Bubsy needs to find that frequency, but in a different way. It needs to hit the same note it did back when it was parading around as a rival to Sonic despite not being good enough to slurp on the blue salt of that wrinkled patch of skin between his anus and testicles. I think they call this note “the brown sound.” A sound at such a pitch as to induce its listening audience to shit themselves uncontrollably. Like a masochist in leather and chains, I want Bubsy to push me to my knees and humiliate me with how goddamn horrendous it is. I want a game to finally come out and live up to every expectation I have of it, and my list of requests, Accolade, is quite simple.

I want the hit detection to be utter shit.
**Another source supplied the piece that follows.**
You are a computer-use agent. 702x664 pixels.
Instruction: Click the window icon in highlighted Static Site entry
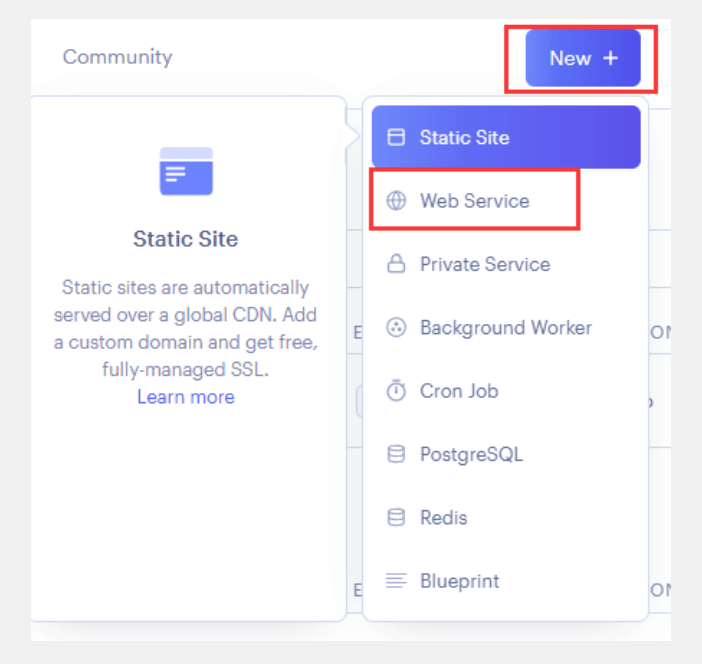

I don’t want Bubsy himself to ever shut the fuck up for a single goddamn second the entire game, him constantly spewing one-liners to the point where you can hear the voice actor deliberately taking breaths in between an endless assault of bad puns and corny feline-related plays-on-words. I want it to be more unfair than I Wanna Be the Guy, and more poorly-designed than my six-year-old’s levels in Mario Maker. I want it to be artistically incomprehensible, rife with graphical glitches, inconsistencies, and enough freezes and crashes just to be irritating, but not enough to make me give up entirely. The trailer nearly brought me to tears of joy with its bottom-of-the-barrel Unity-flip assets. I nearly came when I saw background textures flickering with all the intensity of teenager performing fellatio. It was like I could feel the rubber pads of Bubsy’s foot pushing down on my back and feeding me sweet nothings as I was whipped raw. “MEEOWW YA LIKE DAT? I CALL IT MY ‘CAT O’ NINE TAILS,’ MORE LIKE ‘CAT O’ NINE LIVES,’ AIN’T IT JUST FUCKIN PURRIFIC?”

Take me, Bubsy. Take me into your limp, yielding embrace. Run your claws down my back and make me remember what it was like to be ten and stuck with you for an entire fucking weekend because the video store had a no-return policy.